§ Task to complete:
Repeat exactly every line that comes at or after the line containing "Viewport: 944px width, 740px height.", through the end of the entries below.

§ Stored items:
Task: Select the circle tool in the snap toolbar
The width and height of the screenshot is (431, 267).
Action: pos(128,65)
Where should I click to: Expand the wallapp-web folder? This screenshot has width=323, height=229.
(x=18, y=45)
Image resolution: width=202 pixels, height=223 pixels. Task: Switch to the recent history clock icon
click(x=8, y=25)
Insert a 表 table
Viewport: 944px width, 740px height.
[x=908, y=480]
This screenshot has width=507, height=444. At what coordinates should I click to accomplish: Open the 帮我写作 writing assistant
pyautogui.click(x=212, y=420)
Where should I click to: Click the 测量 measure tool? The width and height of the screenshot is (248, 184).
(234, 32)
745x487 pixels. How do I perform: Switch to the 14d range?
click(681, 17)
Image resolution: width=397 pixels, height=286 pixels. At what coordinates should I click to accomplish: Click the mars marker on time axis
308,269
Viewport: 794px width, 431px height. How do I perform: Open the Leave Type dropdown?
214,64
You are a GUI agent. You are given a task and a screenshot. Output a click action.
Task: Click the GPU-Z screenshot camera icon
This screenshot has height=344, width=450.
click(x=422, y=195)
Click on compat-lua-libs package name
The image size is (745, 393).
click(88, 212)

§ Response for this exercise:
Viewport: 944px width, 740px height.
[x=908, y=480]
This screenshot has width=507, height=444. At what coordinates should I click to accomplish: Open the 帮我写作 writing assistant
pyautogui.click(x=212, y=420)
Where should I click to: Click the 测量 measure tool? The width and height of the screenshot is (248, 184).
(234, 32)
745x487 pixels. How do I perform: Switch to the 14d range?
click(681, 17)
Image resolution: width=397 pixels, height=286 pixels. At what coordinates should I click to accomplish: Click the mars marker on time axis
308,269
Viewport: 794px width, 431px height. How do I perform: Open the Leave Type dropdown?
214,64
You are a GUI agent. You are given a task and a screenshot. Output a click action.
Task: Click the GPU-Z screenshot camera icon
This screenshot has height=344, width=450.
click(x=422, y=195)
Click on compat-lua-libs package name
The image size is (745, 393).
click(88, 212)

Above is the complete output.